Escritor y educador mexicano, hermano de Santiago Sierra Méndez.  Nació en Campeche y murió en Madrid. Hijo del abogado de igual nombre, que inició en Yucatán el periodismo literario y la novela histórica romántica. Realizó una múltiple labor como cuentista, poeta, periodista, sociólogo, historiador, orador, pedagogo y crítico. Formó a dos generaciones, que lo llamaron Maestro.

     Se inició en la literatura en 1868, estimulado por Ignacio M. Altamirano, quien en su revista El Renacimiento publicó “El ángel del porvenir” y otros relatos suyos que posteriormente recogió en Cuentos románticos (1896). Penetrado por el liberalismo reformista, se inició en el periodismo al lado de Guillermo Prieto, Ignacio Ramírez, Francisco Pimentel, en El Monitor Republicano (1868). Colaboró también en El Domingo, El Siglo xix, La Tribuna, La Libertad, El Federalista y El Mundo Ilustrado. Sus crónicas de viaje, publicadas en periódicos y revistas, las recogió en los libros, En tierra yanki y En la Europa latina. Ensayó el teatro con la tragedia Piedad. Poeta romántico en sus inicios, seguidor de Víctor Hugo y Gaspar Núñez de Arce, compañero de Manuel Acuña, fue derivando hacia un parnasianismo de corte más clásico, influido por Leconte de Lisle y José María Heredia —primo del poeta cubano del mismo nombre—, de quien tradujo algunos de los sonetos de Los trofeos. Eco de esta época es “Funeral bucólico”.

     Fue compañero de Manuel Gutiérrez Nájera en la Revista Azul, donde escribió poemas de filiación modernista que influyeron en los poetas más jóvenes. Escribió también en la Revista Moderna. Fue diputado al Congreso y magistrado de la Suprema Corte de Justicia. En su madurez se dedicó preferentemente a la historia y a la educación. Entre sus obras más significativas se cuentan Evolución política del pueblo mexicano y Juárez, su obra y su tiempo. Su labor de pedagogo la realizó como profesor de historia de la Escuela Nacional Preparatoria, y después como ministro de Instrucción Pública del presidente Porfirio Díaz, de 1905 a 1911. Organizó la enseñanza desde los primeros hasta los últimos niveles; amplió la labor de Gabino Barreda y la pedagogía positivista al dar también valor a la intuición en el conocimiento.
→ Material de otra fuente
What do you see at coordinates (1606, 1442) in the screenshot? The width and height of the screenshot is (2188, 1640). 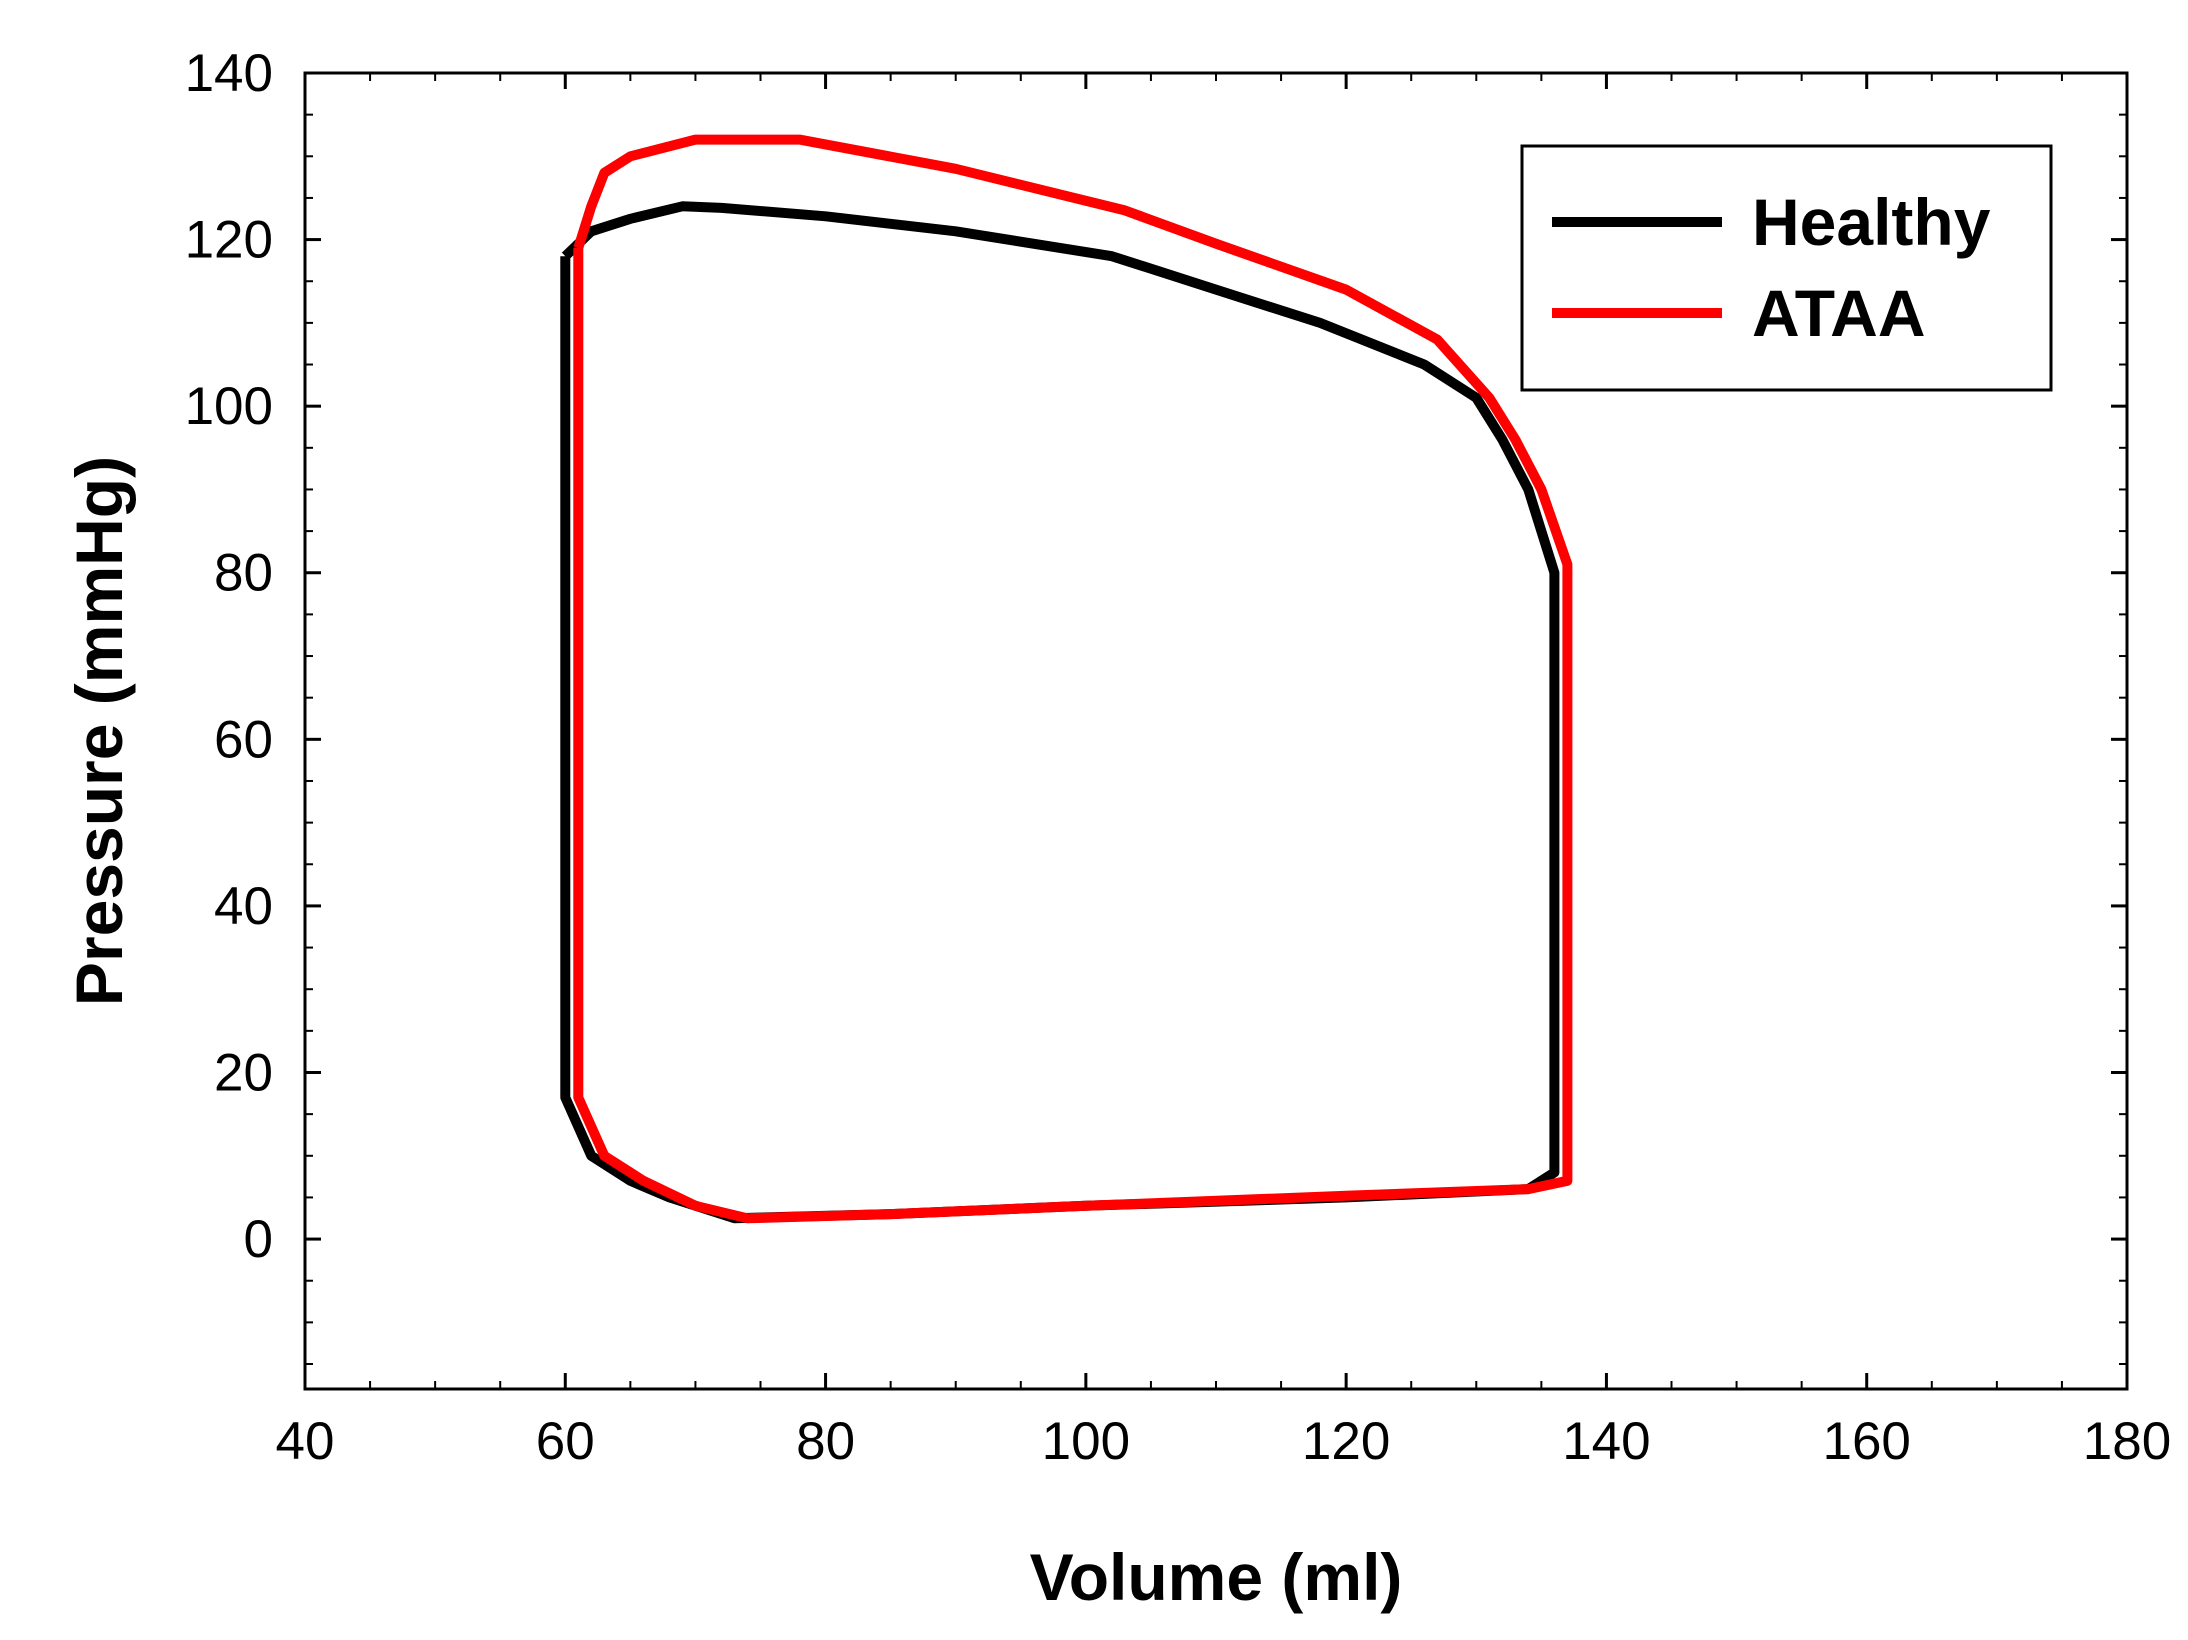 I see `x-tick-label: 140` at bounding box center [1606, 1442].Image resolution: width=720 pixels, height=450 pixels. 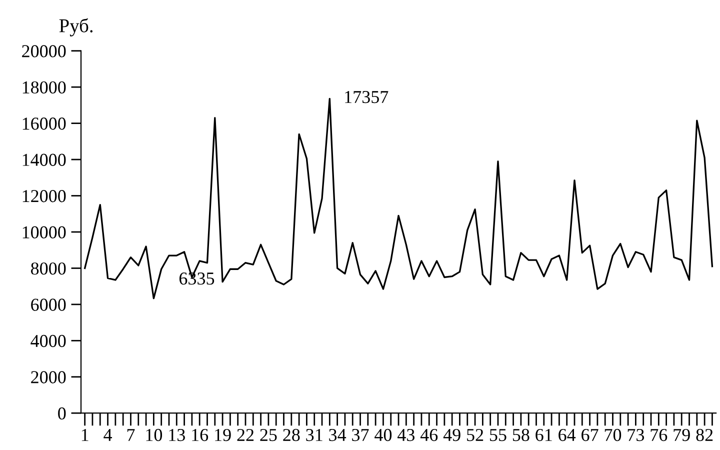 I want to click on x-tick-label: 82, so click(x=704, y=435).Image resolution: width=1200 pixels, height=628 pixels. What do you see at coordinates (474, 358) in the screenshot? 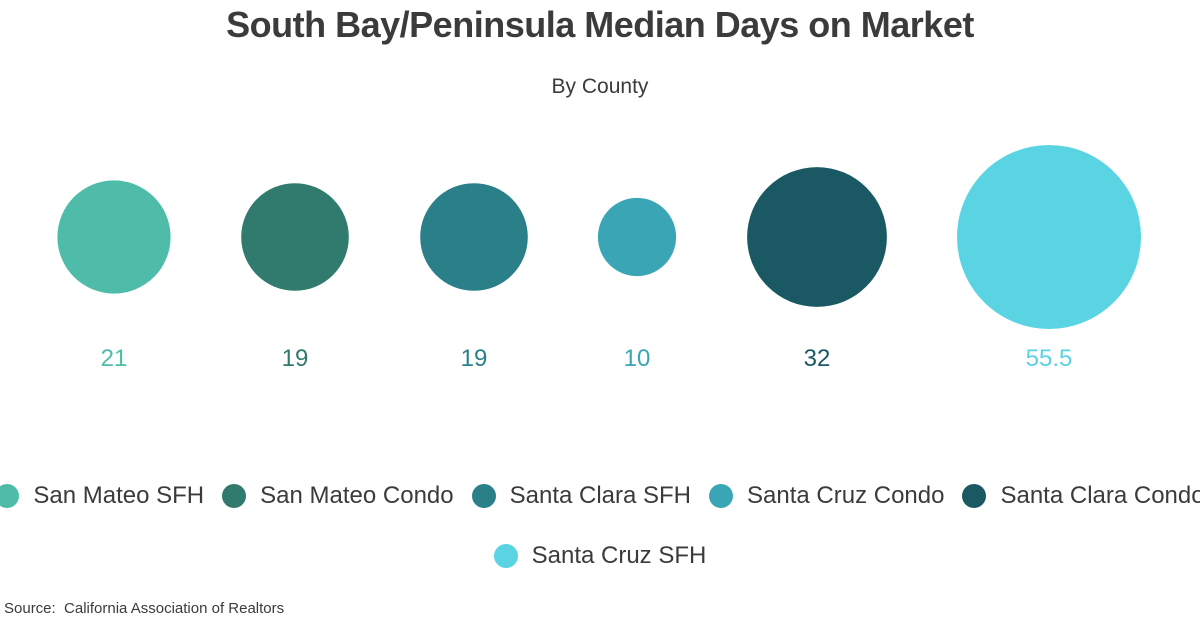
I see `value-label-2: 19` at bounding box center [474, 358].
Su obra pedagógica culminó en la fundación de la Universidad Nacional Autónoma de México (1910), en cuya inauguración pronunció un discurso del cual se ha dicho que revela la evolución de su oratoria hacia formas más sobrias y ceñidas.

     Al triunfo de la Revolución, el presidente Francisco Madero lo nombró ministro plenipotenciario de México en España (1912). Murió ese mismo año en Madrid. Fue enterrado en México y sus cenizas reposan en la Rotonda de los Hombres Ilustres. Su Historia general ha servido de texto en las escuelas de su país, cuya Universidad recabó para él en el año de su centenario, el título de Maestro de América. Dedicó un sentido soneto a la muerte de José Martí, a quien trató en sus dos estancias en México. Sus Obras completas en quince volúmenes fueron publicadas en 1948, por la Universidad Nacional Autónoma de México, bajo la dirección de Agustín Yáñez.

     Véase el estudio de María Eugenia Mudrovcic: “Imaginación finisecular: el rol de Justo Sierra en el México porfirista”, El sol en la nieve: Julián del Casal (1863-1893), Luisa Campuzano (coord.), La Habana, Editorial Casa de las Américas, 1999, pp. 257-263.

(Tomado de OCEC, t. 2, pp. 313-314).